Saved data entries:
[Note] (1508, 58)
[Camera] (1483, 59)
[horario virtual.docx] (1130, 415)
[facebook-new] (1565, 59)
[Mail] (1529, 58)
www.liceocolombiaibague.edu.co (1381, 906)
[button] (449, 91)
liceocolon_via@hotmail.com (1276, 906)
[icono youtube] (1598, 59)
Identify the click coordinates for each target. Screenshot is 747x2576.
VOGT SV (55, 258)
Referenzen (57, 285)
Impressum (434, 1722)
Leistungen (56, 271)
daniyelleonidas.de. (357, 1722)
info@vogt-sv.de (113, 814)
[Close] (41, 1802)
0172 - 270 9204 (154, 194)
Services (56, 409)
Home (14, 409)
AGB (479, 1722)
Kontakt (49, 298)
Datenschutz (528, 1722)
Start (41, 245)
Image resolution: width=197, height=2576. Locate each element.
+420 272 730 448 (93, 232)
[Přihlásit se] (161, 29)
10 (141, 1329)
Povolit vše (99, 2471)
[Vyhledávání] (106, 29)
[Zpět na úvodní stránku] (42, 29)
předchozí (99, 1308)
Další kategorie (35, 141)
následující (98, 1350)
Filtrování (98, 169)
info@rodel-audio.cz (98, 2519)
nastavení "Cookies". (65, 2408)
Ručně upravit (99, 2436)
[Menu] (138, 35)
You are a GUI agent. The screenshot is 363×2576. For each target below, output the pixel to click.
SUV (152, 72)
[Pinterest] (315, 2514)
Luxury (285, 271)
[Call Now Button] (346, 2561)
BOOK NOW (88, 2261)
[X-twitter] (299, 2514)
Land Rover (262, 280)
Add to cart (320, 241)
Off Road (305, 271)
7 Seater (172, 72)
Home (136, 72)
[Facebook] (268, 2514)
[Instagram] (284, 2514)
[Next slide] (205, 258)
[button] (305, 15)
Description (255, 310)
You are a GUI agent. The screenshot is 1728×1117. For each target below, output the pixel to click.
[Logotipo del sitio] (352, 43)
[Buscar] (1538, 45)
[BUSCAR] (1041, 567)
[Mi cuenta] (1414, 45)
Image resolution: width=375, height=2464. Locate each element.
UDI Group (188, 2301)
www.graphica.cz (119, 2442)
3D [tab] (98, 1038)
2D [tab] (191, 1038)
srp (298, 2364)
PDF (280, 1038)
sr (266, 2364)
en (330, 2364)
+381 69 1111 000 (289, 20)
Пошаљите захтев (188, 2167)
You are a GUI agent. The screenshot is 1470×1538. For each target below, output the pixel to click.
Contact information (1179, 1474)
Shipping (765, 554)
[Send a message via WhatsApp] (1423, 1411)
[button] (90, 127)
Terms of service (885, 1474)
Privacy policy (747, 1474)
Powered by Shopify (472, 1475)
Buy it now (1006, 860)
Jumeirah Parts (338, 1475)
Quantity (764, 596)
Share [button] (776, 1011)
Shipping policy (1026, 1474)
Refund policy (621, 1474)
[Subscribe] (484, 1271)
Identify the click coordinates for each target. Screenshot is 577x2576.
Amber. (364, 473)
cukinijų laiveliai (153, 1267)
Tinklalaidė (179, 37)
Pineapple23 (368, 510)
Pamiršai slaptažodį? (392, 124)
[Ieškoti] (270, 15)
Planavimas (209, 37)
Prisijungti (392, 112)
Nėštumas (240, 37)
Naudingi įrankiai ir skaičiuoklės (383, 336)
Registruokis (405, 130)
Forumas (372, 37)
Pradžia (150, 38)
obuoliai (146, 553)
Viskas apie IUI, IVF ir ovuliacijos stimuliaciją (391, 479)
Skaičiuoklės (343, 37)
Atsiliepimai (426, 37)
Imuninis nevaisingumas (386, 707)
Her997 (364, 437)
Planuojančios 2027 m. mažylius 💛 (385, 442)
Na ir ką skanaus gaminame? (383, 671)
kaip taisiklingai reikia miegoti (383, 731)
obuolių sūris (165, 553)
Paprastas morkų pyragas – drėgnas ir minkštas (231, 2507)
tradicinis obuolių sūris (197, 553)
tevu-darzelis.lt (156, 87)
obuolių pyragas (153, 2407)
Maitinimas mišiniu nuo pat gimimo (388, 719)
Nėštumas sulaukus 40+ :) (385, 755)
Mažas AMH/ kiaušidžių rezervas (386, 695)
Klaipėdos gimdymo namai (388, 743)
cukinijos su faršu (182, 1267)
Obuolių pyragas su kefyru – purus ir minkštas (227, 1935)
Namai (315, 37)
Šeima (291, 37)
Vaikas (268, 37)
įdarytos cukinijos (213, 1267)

EXERCISE:
For the lines above, output exactly those from the line containing "[Facebook] (268, 2514)" through the line containing "Пошаљите захтев (188, 2167)", and skip the others.

RESPONSE AREA:
[Facebook] (268, 2514)
[Instagram] (284, 2514)
[Next slide] (205, 258)
[button] (305, 15)
Description (255, 310)
You are a GUI agent. The screenshot is 1728×1117. For each target below, output the pixel to click.
[Logotipo del sitio] (352, 43)
[Buscar] (1538, 45)
[BUSCAR] (1041, 567)
[Mi cuenta] (1414, 45)
Image resolution: width=375, height=2464. Locate each element.
UDI Group (188, 2301)
www.graphica.cz (119, 2442)
3D [tab] (98, 1038)
2D [tab] (191, 1038)
srp (298, 2364)
PDF (280, 1038)
sr (266, 2364)
en (330, 2364)
+381 69 1111 000 (289, 20)
Пошаљите захтев (188, 2167)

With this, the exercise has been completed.